Figure 3: SPT16 interactions with the sub-nucleosome.
a. All visible domains of SPT16 interact extensively with the sub-nucleosome. The SPT16 CTD occupies the H2A-H2B DNA-binding surface.
b. Volcano plot comparing average HDX of H2A-H2B with FACT and H2A-H2B with FACT and tetrasomes at 100 s exchange. Data was collected in triplicate (n=3) and the Welch's t-test was one-sided. Dotted lines show significance cut-offs of Δ average HDX>0.3 Da and p-value<0.01 from a Welch’s t-test. Peptides from H2A are black and peptides from H2B are grey. Significant peptides are listed.

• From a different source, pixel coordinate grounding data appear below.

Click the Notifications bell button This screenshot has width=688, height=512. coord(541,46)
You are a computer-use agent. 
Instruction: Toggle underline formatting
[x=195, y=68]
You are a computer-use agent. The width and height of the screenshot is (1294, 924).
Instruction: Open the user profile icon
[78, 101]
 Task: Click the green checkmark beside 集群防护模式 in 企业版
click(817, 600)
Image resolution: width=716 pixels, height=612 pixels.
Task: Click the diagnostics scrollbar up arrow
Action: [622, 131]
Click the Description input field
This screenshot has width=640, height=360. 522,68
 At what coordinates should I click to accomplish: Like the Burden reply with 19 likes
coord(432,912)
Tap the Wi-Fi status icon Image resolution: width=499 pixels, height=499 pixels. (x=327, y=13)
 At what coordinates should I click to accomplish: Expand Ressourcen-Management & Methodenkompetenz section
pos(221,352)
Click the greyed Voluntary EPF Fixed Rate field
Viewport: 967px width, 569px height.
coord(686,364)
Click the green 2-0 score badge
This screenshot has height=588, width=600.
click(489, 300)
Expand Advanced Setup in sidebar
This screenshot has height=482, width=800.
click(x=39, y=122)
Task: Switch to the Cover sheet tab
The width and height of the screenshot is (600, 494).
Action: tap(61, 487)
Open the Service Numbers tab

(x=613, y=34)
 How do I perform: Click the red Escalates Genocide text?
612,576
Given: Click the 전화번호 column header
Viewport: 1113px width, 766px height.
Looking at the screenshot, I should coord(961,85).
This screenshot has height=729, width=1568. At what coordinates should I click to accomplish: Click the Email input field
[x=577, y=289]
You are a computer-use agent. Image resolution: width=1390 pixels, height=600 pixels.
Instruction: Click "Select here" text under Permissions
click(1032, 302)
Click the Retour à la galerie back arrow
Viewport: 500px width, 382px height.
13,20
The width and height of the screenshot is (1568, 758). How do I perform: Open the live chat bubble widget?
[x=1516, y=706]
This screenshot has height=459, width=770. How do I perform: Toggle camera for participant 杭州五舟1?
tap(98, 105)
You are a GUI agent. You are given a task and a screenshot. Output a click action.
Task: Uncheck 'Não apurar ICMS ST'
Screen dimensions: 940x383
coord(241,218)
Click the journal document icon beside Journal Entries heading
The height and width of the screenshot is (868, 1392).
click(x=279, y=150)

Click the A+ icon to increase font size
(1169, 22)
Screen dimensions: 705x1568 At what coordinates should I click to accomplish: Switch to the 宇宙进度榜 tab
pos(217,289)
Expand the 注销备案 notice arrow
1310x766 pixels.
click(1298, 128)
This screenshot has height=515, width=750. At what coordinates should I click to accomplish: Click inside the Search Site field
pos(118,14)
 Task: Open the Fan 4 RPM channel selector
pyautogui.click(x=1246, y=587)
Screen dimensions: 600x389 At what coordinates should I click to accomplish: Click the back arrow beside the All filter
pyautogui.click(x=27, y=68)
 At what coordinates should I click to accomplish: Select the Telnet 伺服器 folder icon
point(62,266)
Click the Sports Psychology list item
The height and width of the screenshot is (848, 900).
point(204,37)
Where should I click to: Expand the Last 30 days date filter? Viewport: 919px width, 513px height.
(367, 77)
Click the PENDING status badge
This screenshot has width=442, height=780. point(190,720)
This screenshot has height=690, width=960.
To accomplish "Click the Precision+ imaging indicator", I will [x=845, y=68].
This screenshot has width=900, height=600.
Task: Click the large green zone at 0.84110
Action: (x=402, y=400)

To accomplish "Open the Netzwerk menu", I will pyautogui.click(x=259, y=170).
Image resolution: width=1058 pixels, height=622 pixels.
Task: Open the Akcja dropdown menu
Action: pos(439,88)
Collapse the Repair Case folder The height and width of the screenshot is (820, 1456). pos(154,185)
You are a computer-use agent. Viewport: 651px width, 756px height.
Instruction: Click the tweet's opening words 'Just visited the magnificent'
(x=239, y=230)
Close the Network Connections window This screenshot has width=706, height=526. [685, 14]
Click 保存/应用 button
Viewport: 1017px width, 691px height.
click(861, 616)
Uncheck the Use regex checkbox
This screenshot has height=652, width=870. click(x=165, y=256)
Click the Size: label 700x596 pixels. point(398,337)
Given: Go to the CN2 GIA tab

c. Regions of significant Δ average HDX (from part b) mapped onto H2A-H2B from complex 1. Parts of the docking domain are shown in space filling mode. For H2A-H2B, regions with change are yellow (H2A) and red (H2B); regions with no peptide coverage are grey. FACT and tetrasome are shown in wheat.
d. Comparison of SPT16 MD in complex 1, and bound to (H3-H4)2 (4Z2M). Only DNA and SPT16 MD from complex 1 are shown; the two structures were aligned based on the (H3-H4)2 tetramer (RMSD <0.1 Å).